Section 2.02. Use of Proceeds. Borrower shall use the proceeds of the Loan
disbursed to it pursuant to Section 2.01 for general banking purposes.
Section 2.03. Repayment of Principal. Subject to the provisions of
Section 2.04, Borrower shall repay to Lender the outstanding principal amount on
the Loan in full on the Maturity Date.
Section 2.04. Prepayment.
(a) Voluntary.
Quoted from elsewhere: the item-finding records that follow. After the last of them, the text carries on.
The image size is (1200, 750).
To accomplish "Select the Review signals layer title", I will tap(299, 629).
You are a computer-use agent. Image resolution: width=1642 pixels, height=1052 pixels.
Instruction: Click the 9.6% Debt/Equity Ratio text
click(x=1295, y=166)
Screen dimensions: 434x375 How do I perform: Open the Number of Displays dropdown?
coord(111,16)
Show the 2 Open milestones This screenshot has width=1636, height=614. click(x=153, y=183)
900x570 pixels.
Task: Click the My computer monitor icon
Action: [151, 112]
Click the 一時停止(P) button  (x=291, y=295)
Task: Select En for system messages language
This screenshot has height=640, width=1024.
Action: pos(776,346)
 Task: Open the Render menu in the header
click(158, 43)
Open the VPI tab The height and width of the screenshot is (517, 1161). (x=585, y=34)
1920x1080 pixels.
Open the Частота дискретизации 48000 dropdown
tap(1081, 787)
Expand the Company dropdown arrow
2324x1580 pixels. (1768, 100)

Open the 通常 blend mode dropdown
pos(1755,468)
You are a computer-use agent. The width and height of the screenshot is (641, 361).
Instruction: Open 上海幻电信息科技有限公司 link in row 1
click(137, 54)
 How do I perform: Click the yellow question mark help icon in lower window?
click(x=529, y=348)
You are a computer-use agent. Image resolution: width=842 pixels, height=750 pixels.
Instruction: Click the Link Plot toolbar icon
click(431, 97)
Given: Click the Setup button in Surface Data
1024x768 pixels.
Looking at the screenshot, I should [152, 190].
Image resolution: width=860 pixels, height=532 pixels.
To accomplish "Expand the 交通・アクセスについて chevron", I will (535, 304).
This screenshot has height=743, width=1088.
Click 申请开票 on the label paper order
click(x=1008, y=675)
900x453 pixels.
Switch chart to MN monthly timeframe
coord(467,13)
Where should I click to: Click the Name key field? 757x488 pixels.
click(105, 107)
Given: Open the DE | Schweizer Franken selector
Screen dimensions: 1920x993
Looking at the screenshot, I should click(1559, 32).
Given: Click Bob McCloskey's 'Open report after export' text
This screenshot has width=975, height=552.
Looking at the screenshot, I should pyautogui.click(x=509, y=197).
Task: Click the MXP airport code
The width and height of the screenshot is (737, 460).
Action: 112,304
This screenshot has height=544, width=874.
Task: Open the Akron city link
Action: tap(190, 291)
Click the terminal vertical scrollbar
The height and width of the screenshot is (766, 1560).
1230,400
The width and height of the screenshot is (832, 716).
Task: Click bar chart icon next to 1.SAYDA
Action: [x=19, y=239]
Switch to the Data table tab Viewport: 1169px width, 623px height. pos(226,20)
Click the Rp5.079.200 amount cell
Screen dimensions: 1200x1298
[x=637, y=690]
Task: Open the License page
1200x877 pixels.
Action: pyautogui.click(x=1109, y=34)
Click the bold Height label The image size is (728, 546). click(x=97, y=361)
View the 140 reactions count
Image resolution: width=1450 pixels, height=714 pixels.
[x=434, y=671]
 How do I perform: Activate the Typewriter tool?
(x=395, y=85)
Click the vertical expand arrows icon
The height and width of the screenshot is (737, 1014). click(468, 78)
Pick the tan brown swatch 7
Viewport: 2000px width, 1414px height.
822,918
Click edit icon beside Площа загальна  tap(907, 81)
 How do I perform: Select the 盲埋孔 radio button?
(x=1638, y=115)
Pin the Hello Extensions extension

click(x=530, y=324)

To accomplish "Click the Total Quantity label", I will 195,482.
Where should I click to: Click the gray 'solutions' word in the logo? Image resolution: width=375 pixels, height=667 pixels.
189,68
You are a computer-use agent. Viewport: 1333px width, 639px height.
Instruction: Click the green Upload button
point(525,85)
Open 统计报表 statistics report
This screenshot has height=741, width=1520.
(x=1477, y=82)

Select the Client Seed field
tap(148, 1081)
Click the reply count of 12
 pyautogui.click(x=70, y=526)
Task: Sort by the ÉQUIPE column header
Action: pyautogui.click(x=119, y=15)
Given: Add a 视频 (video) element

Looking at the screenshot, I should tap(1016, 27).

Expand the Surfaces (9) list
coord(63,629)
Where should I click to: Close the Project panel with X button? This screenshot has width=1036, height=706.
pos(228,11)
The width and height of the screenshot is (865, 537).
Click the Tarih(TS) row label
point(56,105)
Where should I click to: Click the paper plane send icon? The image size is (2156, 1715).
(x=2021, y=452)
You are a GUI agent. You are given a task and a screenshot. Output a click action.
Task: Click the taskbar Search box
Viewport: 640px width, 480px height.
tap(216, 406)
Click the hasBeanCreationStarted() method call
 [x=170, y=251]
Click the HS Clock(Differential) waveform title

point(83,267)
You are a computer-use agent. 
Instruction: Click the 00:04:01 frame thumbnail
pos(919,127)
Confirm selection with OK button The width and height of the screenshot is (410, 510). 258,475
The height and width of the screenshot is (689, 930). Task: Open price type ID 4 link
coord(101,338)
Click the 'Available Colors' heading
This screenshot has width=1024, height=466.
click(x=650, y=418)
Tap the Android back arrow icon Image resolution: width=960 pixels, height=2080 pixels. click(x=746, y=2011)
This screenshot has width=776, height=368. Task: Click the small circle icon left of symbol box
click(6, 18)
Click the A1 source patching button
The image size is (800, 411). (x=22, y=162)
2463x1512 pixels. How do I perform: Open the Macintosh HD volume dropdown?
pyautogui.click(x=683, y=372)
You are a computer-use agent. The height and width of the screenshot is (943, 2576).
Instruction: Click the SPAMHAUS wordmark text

Other than the mandatory prepayments of principal in
accordance with Section 2.04(b), Borrower shall not have the right to prepay (in
whole or in part) the Loan.
(b) Mandatory. (A) In the event of a payment of all or any portion of
principal on any Mortgage Loan (both scheduled payments or unscheduled mandatory
or voluntary prepayments), Borrower shall prepay, on the Interest Payment Date
immediately following the date of such repayment or prepayment, without premium,
a portion of the principal balance of the Loan in an amount equal to the amount
repaid or prepaid, multiplied by eighty percent (80%).
(B) Upon an event of default under any Mortgage Loan, Borrower shall
prepay, without premium, a portion of the principal balance of the Loan in an
amount equal to the outstanding principal balance of such defaulted Mortgage
Loan, multiplied by eighty percent (80%).
(C) Borrower shall prepay, without premium, the Excess Loan Amount (if
any), in accordance with Section 1(e) of the Mortgage Loan Assignment Agreement.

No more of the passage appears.